Wikimedia/Creative Commons

The current cost of the health care system is burdened by expensive and often ineffective diagnostics along with an aging population, according to the mirror makers, and is particularly true in the case of cardiovascular and metabolic disease. The Wize Mirror focuses on diagnosis, education, and prevention as the most effective strategy to reduce the cost and pervasiveness of associated diseases.

“Prevention is the most viable approach to reduce the socio-economic burden of chronic and widespread diseases, such as cardiovascular and metabolic diseases,” according to the European consortium.

This includes ten partners from 7 countries (France, Greece, Italy, Norway, Spain, Sweden, United Kingdom). Six research institutions, both ICT and medical, and four industries are involved in the project coordinated by the Italian National Council of Researches (CNR). Three medical centers located in Pisa, Milan, and Lyon will support research and industrial partners and will host the Wize Mirror testing.

From Linköping University press release:

Moving medical semeiotics to the digital realm

According to medical semeiotics, human face is a precious revealer of key information about the healthy or unhealthy status of individuals. The central idea in SEMEOTICONS, which stands for SEMEiotic Oriented Technology for Individual’s CardiOmetabolic risk self-assessmeNt and Selfmonitoring, is to exploit the face as a major indicator of individual’s well-being by tracing traits of physical and expressive status. In accordance to a semeiotics viewpoint, face signs will be mapped to measures and computational descriptors, automatically assessed. SEMEOTICONS will design and construct an innovative multisensory system integrated into a hardware platform having the exterior aspect of a mirror: the socalled “Wize Mirror”. This will easily fit into users’ home or other sites of their daily life (e.g. fitness and nutritional centers, pharmacies, schools and so on).

Daily self-monitoring of individuals’ wellness


The Wize Mirror will collect data mainly in the form of videos and images. These will be processed by advanced dedicated methods to extract biometric, morphometric, colorimetric, and compositional descriptors derived from individual’s face. The “wellness index”, derived from the integration of such descriptors into a Virtual Individual’s Model, will trace and monitor the daily evolution of individual’s status. Suggestions and coaching messages will be provided to foster the maintenance of a correct lifestyle or reduce noxious habits.

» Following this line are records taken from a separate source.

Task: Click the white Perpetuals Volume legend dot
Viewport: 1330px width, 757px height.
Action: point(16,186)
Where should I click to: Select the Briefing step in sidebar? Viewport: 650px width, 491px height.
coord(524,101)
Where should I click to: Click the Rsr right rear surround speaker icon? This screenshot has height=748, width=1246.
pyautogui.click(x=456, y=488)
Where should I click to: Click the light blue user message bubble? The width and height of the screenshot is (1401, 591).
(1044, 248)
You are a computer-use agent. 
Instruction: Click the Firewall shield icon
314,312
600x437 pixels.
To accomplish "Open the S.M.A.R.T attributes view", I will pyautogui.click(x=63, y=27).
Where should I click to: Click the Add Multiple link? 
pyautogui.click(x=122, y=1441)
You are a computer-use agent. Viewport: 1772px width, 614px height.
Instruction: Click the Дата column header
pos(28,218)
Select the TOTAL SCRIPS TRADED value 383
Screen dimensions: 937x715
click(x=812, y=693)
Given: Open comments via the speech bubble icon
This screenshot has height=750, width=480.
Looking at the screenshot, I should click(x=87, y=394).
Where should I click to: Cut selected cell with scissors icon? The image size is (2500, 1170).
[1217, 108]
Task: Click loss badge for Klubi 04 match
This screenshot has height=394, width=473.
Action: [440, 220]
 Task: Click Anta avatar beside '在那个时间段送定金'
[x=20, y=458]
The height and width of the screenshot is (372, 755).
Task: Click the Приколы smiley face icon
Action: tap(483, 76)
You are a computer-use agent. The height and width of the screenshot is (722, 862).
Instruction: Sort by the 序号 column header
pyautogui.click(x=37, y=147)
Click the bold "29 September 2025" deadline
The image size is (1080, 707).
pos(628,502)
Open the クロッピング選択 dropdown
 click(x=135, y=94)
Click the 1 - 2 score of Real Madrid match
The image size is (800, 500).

Users will be enabled to share data in their diary with health professionals so as to receive, when needed, direct expert guidance and support.

Wize Mirror validation

Medical experts will validate the system with respect to the reproducibility of measurements, the efficacy in detecting changes in well-being and cardio-metabolic status as well as the acceptability by the end-users.

The exploitation of the Wize Mirror is expected promote new aggregations between health and well-being actors including industry, fitness, and schools. Furthermore, significant effects towards the development of new prevention strategies of cardio-metabolic diseases are expected, with positive impacts on the reduction of avoidable disease burden and health expenditures.